What you are asked to do — Transcribe each record as written.

[Saved entries]

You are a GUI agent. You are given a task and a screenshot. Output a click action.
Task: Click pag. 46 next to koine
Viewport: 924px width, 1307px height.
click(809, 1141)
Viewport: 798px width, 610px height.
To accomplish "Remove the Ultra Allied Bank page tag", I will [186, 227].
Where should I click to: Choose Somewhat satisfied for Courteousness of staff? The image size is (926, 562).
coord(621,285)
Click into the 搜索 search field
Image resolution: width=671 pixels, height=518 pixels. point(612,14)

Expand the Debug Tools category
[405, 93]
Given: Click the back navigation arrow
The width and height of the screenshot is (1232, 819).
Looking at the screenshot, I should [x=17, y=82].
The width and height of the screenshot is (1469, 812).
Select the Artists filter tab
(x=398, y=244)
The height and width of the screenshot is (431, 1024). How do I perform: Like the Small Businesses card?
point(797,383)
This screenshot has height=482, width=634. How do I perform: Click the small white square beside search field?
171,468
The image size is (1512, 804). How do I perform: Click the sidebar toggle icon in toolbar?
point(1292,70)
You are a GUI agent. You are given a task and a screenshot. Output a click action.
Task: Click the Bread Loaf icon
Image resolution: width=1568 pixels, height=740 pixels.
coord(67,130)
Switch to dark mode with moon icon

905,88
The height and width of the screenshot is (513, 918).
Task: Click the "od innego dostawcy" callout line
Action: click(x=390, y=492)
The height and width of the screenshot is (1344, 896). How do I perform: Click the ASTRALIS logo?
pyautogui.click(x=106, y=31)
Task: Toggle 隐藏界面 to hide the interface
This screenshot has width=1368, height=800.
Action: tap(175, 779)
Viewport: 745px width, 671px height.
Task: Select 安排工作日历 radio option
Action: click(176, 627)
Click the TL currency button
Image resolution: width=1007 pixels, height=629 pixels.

Written answer —
You are a GUI agent. You are given a task and a screenshot. Output a click action.
Task: Click pag. 46 next to koine
Viewport: 924px width, 1307px height.
click(809, 1141)
Viewport: 798px width, 610px height.
To accomplish "Remove the Ultra Allied Bank page tag", I will [186, 227].
Where should I click to: Choose Somewhat satisfied for Courteousness of staff? The image size is (926, 562).
coord(621,285)
Click into the 搜索 search field
Image resolution: width=671 pixels, height=518 pixels. point(612,14)

Expand the Debug Tools category
[405, 93]
Given: Click the back navigation arrow
The width and height of the screenshot is (1232, 819).
Looking at the screenshot, I should [x=17, y=82].
The width and height of the screenshot is (1469, 812).
Select the Artists filter tab
(x=398, y=244)
The height and width of the screenshot is (431, 1024). How do I perform: Like the Small Businesses card?
point(797,383)
This screenshot has height=482, width=634. How do I perform: Click the small white square beside search field?
171,468
The image size is (1512, 804). How do I perform: Click the sidebar toggle icon in toolbar?
point(1292,70)
You are a GUI agent. You are given a task and a screenshot. Output a click action.
Task: Click the Bread Loaf icon
Image resolution: width=1568 pixels, height=740 pixels.
coord(67,130)
Switch to dark mode with moon icon

905,88
The height and width of the screenshot is (513, 918).
Task: Click the "od innego dostawcy" callout line
Action: click(x=390, y=492)
The height and width of the screenshot is (1344, 896). How do I perform: Click the ASTRALIS logo?
pyautogui.click(x=106, y=31)
Task: Toggle 隐藏界面 to hide the interface
This screenshot has width=1368, height=800.
Action: tap(175, 779)
Viewport: 745px width, 671px height.
Task: Select 安排工作日历 radio option
Action: click(176, 627)
Click the TL currency button
Image resolution: width=1007 pixels, height=629 pixels.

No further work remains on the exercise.